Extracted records
# # #
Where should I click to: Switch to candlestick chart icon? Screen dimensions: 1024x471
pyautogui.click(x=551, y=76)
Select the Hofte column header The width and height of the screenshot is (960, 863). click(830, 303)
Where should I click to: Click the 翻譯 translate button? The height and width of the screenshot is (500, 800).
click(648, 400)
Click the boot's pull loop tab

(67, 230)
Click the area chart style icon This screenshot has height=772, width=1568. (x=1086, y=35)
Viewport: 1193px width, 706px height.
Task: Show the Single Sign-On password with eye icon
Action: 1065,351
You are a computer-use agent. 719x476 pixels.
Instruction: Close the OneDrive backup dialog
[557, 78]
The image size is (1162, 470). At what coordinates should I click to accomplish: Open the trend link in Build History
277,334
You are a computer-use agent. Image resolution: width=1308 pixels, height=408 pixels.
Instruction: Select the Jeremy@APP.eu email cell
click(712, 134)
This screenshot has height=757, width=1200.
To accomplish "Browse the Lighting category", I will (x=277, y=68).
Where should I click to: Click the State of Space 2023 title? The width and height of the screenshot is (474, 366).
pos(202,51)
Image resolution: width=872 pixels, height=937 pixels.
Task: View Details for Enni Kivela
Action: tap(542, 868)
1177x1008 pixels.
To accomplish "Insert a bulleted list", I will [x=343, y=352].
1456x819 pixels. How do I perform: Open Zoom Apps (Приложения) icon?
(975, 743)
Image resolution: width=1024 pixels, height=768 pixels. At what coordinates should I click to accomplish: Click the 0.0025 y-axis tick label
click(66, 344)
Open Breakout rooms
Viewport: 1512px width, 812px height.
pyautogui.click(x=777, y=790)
# # #
**WORK INSTRUCTION:**
From the line containing "Where should I click to: Click the State" to the final line of the entries, print every line exactly and nothing else.

**WRITTEN RESPONSE:**
Where should I click to: Click the State of Space 2023 title? The width and height of the screenshot is (474, 366).
pos(202,51)
Image resolution: width=872 pixels, height=937 pixels.
Task: View Details for Enni Kivela
Action: tap(542, 868)
1177x1008 pixels.
To accomplish "Insert a bulleted list", I will [x=343, y=352].
1456x819 pixels. How do I perform: Open Zoom Apps (Приложения) icon?
(975, 743)
Image resolution: width=1024 pixels, height=768 pixels. At what coordinates should I click to accomplish: Click the 0.0025 y-axis tick label
click(66, 344)
Open Breakout rooms
Viewport: 1512px width, 812px height.
pyautogui.click(x=777, y=790)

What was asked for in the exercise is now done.